### RECORDS FOR THE TASK
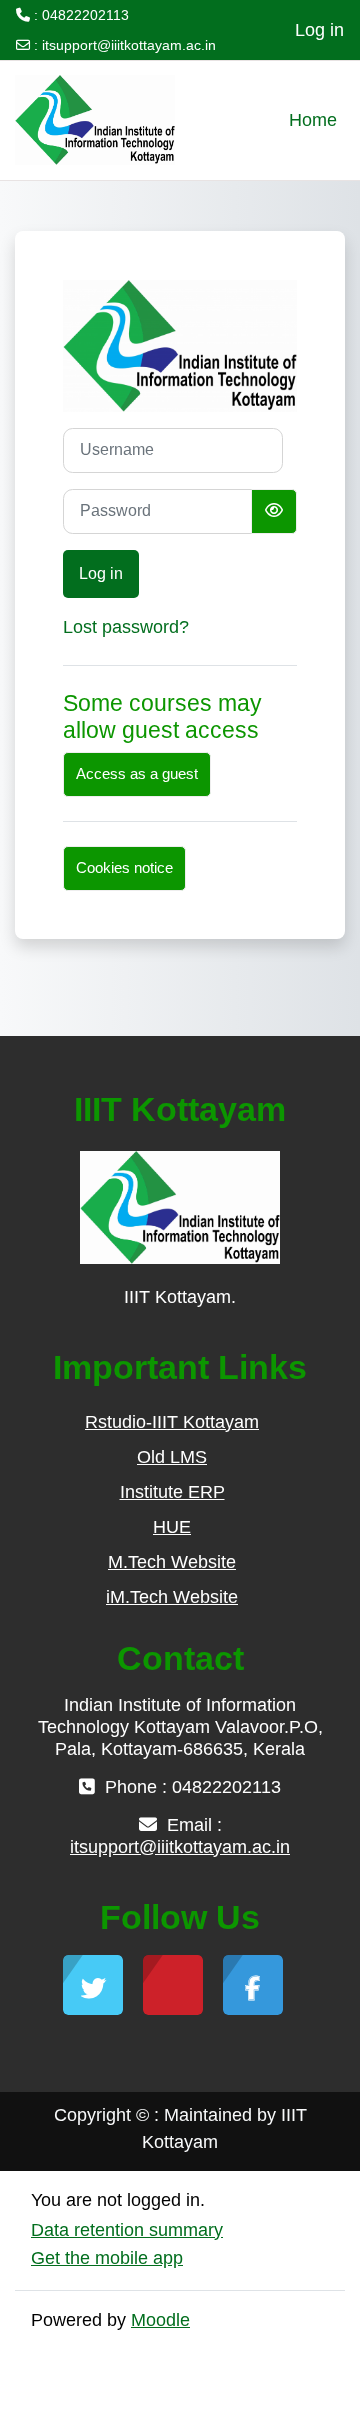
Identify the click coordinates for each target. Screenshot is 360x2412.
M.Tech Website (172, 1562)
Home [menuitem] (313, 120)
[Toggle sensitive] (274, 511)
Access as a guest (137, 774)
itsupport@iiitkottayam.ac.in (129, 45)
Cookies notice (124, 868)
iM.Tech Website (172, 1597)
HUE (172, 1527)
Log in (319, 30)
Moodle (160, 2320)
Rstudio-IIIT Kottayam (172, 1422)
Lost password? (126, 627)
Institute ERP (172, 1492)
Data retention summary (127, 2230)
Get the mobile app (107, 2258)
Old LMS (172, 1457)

--

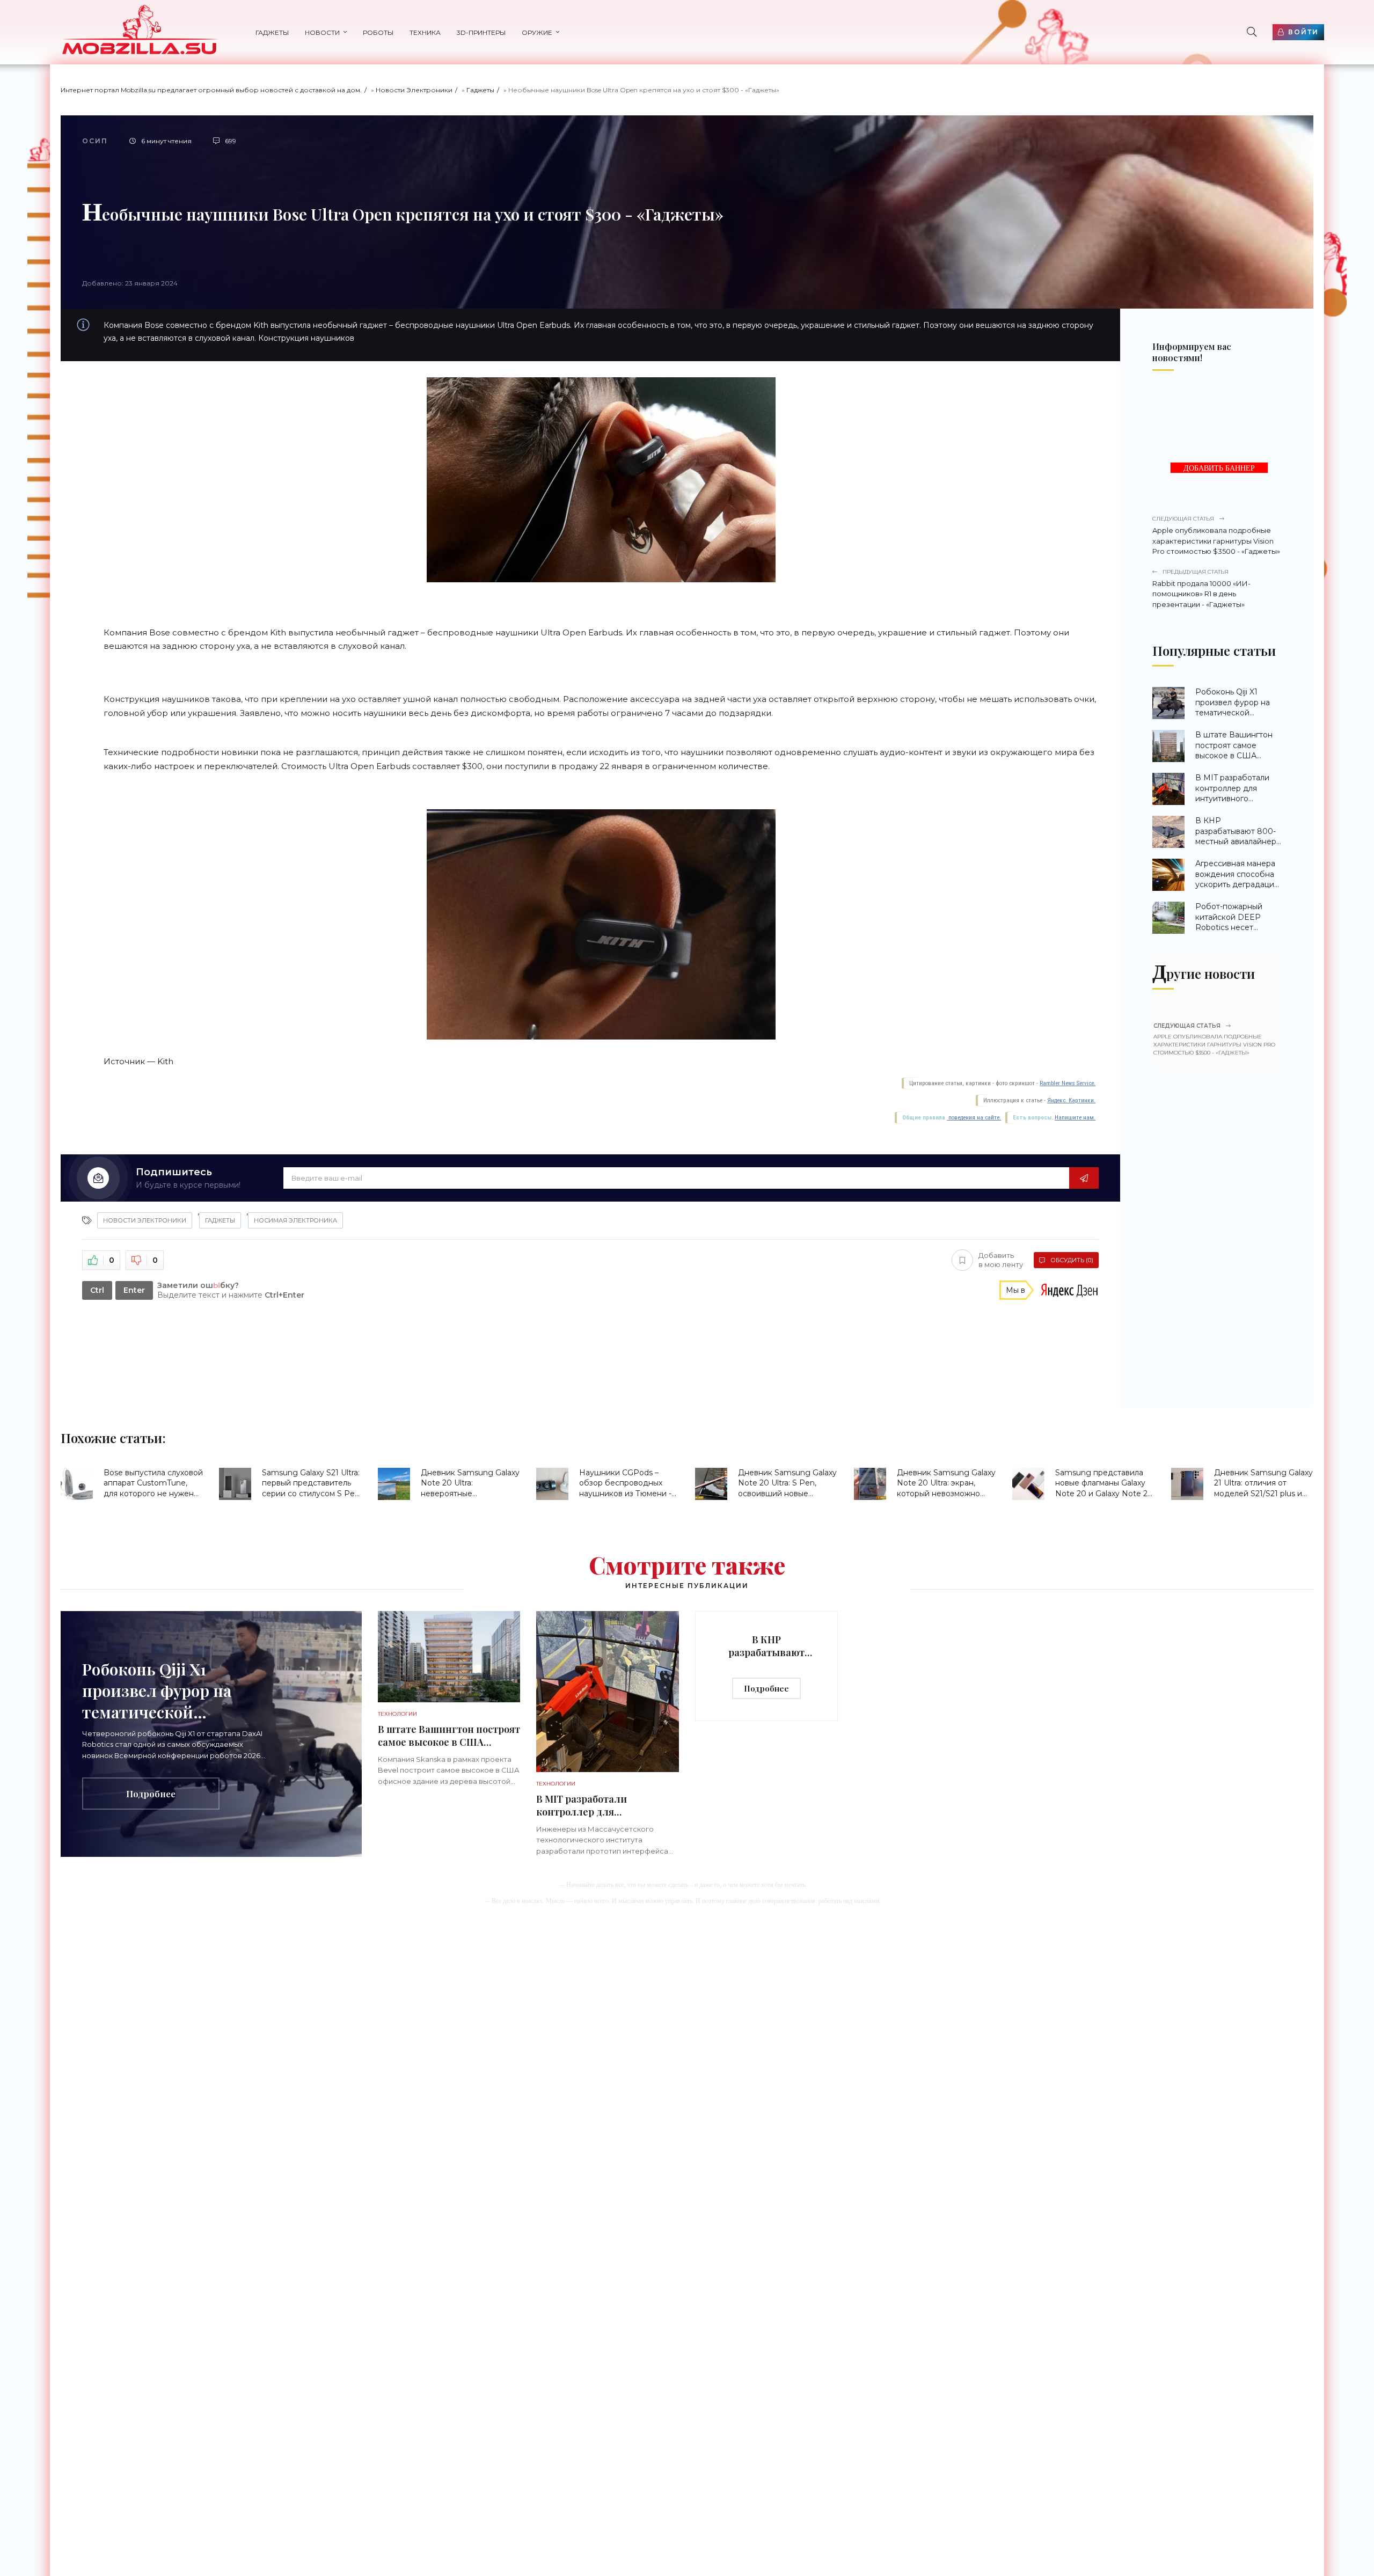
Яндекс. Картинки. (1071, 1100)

### TASK BRIEF
Look above for the line with "[Toggle sensitive] (274, 511)" and the line with "Old LMS (172, 1457)". Write out those two lines and all the lines between them, exactly, and no others.

### REPLY TO THE EXERCISE
[Toggle sensitive] (274, 511)
Access as a guest (137, 774)
itsupport@iiitkottayam.ac.in (129, 45)
Cookies notice (124, 868)
iM.Tech Website (172, 1597)
HUE (172, 1527)
Log in (319, 30)
Moodle (160, 2320)
Rstudio-IIIT Kottayam (172, 1422)
Lost password? (126, 627)
Institute ERP (172, 1492)
Data retention summary (127, 2230)
Get the mobile app (107, 2258)
Old LMS (172, 1457)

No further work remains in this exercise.